Gather all lines in the entries that include the word "section".

*** Opening of Working data ***

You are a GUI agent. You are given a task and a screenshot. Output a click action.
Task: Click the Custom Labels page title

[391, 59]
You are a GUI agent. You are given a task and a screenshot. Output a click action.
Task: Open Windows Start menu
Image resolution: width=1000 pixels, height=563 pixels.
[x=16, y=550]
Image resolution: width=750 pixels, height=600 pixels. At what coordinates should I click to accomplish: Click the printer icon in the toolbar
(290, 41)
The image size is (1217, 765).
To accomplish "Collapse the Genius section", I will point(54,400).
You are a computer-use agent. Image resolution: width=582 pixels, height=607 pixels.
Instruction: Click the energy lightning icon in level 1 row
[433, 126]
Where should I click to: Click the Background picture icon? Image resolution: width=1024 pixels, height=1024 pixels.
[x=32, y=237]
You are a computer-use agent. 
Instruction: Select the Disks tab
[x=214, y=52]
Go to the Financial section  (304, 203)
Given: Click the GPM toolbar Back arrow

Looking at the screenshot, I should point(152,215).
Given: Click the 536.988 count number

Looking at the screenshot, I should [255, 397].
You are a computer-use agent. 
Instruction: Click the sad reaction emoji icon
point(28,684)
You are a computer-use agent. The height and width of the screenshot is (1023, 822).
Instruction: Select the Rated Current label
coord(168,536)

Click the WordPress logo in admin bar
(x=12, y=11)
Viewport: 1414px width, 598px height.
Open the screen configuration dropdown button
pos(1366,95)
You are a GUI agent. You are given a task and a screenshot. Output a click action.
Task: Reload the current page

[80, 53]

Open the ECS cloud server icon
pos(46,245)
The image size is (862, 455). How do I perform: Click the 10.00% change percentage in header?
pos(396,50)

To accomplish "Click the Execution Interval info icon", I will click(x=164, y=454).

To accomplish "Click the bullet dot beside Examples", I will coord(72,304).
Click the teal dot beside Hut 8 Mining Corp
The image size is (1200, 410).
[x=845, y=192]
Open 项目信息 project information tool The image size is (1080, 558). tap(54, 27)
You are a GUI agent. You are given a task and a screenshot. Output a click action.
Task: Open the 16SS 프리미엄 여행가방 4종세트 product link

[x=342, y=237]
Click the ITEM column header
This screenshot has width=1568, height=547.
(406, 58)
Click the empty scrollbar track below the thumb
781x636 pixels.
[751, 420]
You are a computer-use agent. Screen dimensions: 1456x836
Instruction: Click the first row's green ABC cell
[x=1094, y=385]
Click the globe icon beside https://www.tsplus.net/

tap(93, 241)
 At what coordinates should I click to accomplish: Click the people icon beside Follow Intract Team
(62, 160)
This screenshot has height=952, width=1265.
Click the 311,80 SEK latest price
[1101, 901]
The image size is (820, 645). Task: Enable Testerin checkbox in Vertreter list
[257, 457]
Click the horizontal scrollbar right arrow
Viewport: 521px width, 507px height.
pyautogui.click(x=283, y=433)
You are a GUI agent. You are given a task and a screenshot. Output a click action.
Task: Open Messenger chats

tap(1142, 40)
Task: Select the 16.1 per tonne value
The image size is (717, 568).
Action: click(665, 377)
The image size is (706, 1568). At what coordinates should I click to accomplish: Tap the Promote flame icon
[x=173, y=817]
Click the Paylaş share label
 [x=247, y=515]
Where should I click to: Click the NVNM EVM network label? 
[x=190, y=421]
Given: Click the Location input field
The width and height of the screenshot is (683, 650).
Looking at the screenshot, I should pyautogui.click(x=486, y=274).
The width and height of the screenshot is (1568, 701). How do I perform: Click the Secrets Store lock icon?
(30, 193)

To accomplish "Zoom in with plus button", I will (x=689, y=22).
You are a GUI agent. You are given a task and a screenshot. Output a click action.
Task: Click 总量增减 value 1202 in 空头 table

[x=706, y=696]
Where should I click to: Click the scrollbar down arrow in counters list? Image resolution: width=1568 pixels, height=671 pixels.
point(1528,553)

*** Close of Working data ***

**Written reply**
To accomplish "Collapse the Genius section", I will point(54,400).
Go to the Financial section  (304, 203)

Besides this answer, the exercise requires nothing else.